As my students will know only too well, there is a fundamental problem passing any meaningful legislation under the current conditions of Periclean Democracy. Pericles you may recall was the leader who led Athens into war against Sparta in a war chronicled most famously by Thucydides. Periclean Democracy arises when, in order to maintain or strengthen their power base, oligarchs broaden the electoral franchise while depriving newly christened voters the wealth, leisure, good health, and education they would need to govern themselves responsibly. Under such conditions, the oligarchs are able to use the tools purchased and maintained by their economic and social advantage to bring their newly enlarged power base into line. The advantage that Periclean Democracy enjoys over its lesser cousins, simple tyranny and despotism, is that Periclean Democracy is able not simply to maintain the appearance of democracy, but to maintain actual democracy itself, the real thing, while serving the interests of the oligarchy.
Periclean Democracy comes to mind when reviewing the healthcare debate in the United States, a debate that has been on the books ever since Roosevelt’s election in 1932, because it is the narrowest of oligarchic elites, those who dominate the health and insurance industries, who have proved themselves more than worthy of Pericles’ cynical mantle. Through their control over the largest privately owned system of propaganda in history, these oligarchs have single-handedly deprived Americans of at least two of the four conditions that Aristotle believed necessary for responsible self-government: education (including accurate information) and health. Indirectly, of course, these oligarchs are also responsible for peddling the lies of neoliberalism, lies that ensure that the vast majority of Americans will also never realize the other two conditions mentioned by Aristotle: wealth and leisure.
So, is it any surprise that both insured and uninsured Americans are skeptical over the benefits of universal healthcare? No, of course not. Or is it any wonder that what passes for an independent “third estate” in the United States has failed miserably in its duty to inform the public over the countless ways their wills and minds have gone to the highest bidder. No. Moreover, as an educator I must confess some responsibility both individually and for my profession for our own failure to help students understand republican values and institutions — values and institutions shaped by and directed toward res publica: the wealth we hold in common.

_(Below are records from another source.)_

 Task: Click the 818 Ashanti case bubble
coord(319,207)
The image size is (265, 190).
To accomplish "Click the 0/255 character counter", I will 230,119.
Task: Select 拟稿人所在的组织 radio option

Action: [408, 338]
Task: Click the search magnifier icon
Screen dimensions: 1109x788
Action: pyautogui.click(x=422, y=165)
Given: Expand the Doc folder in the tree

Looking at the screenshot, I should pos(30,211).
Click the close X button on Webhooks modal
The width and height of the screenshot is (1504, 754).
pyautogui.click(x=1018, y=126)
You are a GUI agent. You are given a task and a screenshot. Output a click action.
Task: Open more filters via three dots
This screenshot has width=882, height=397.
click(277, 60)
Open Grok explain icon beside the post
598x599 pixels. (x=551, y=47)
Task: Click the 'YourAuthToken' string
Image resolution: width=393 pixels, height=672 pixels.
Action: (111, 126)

I am all in favor of doing all that we can to promote public health care. Nevertheless, health care needs to be appreciated as part of a larger battle, the battle for res publica more generally. For only when we seize control of health, education, and welfare from the private oligarchs who currently occupy our “republic” will we hold any chance of passing anything remotely like meaningful legislation, whether for health care or for anything else.